■ Directions
Can you edit the entries below so that every "GUI agent" becomes "screen assistant" and nothing else changes? Leave the pictures out of the result.

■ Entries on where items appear

= = = = =

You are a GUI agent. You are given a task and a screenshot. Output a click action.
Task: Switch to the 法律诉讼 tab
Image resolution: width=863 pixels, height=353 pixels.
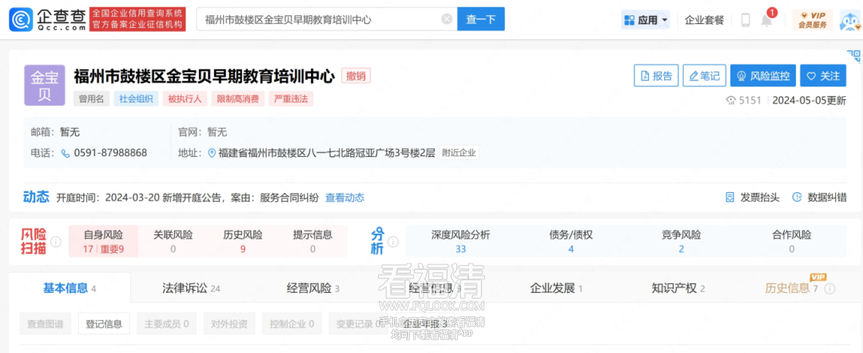coord(191,288)
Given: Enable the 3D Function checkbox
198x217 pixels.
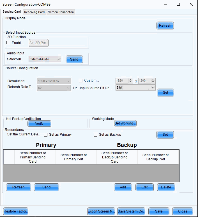Looking at the screenshot, I should (x=8, y=43).
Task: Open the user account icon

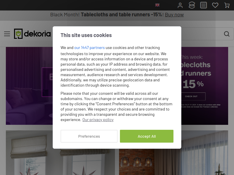Action: (180, 5)
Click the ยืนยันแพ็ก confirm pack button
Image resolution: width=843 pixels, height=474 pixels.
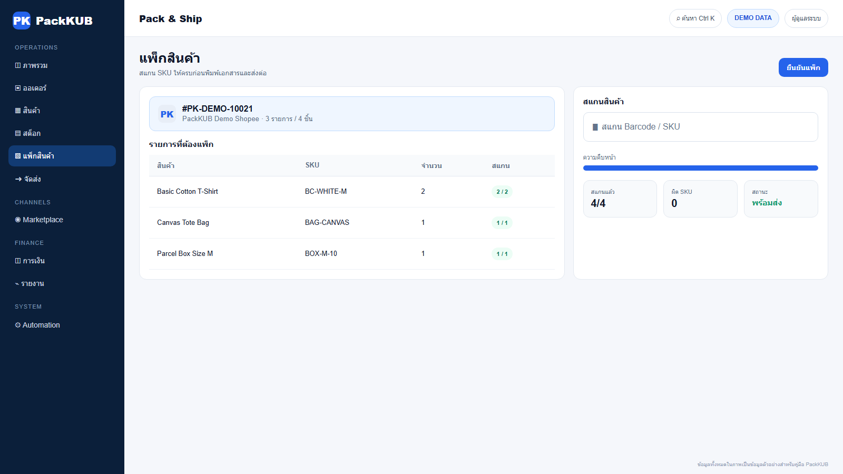(803, 67)
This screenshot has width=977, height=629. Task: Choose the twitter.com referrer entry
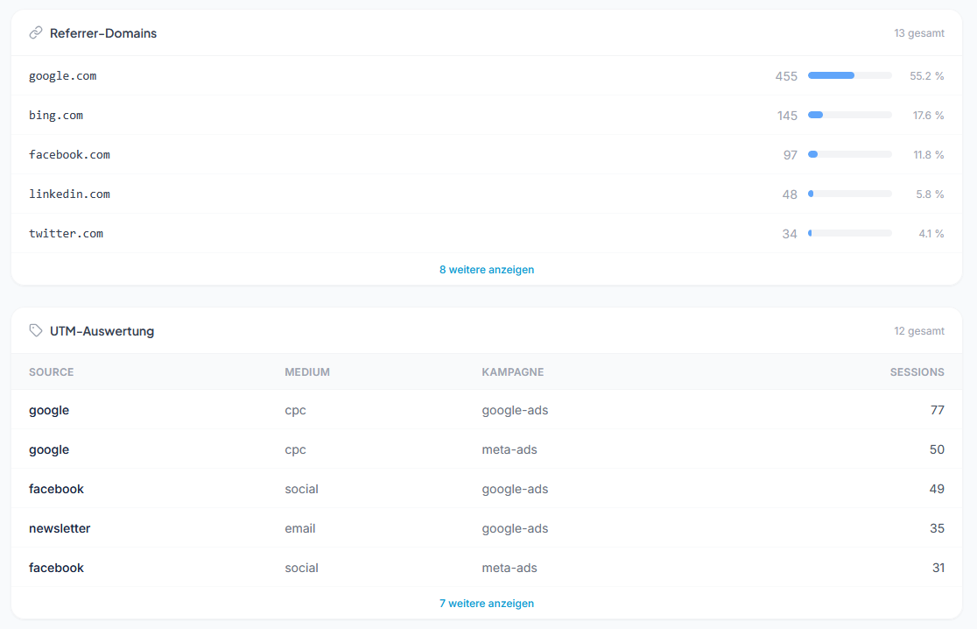(x=66, y=234)
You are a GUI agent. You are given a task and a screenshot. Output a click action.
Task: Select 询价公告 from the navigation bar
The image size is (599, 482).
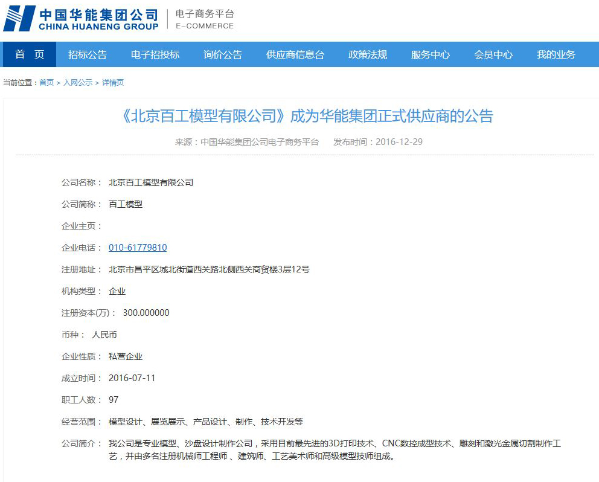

= = = = =

■ Written response
You are a screen assistant. You are given a task and a screenshot. Output a click action.
Task: Switch to the 法律诉讼 tab
Image resolution: width=863 pixels, height=353 pixels.
coord(191,288)
Given: Enable the 3D Function checkbox
198x217 pixels.
Looking at the screenshot, I should (x=8, y=43).
Task: Open the user account icon

Action: (180, 5)
Click the ยืนยันแพ็ก confirm pack button
Image resolution: width=843 pixels, height=474 pixels.
(803, 67)
This screenshot has width=977, height=629. Task: Choose the twitter.com referrer entry
(x=66, y=234)
You are a screen assistant. You are given a task and a screenshot. Output a click action.
Task: Select 询价公告 from the navigation bar
The image size is (599, 482).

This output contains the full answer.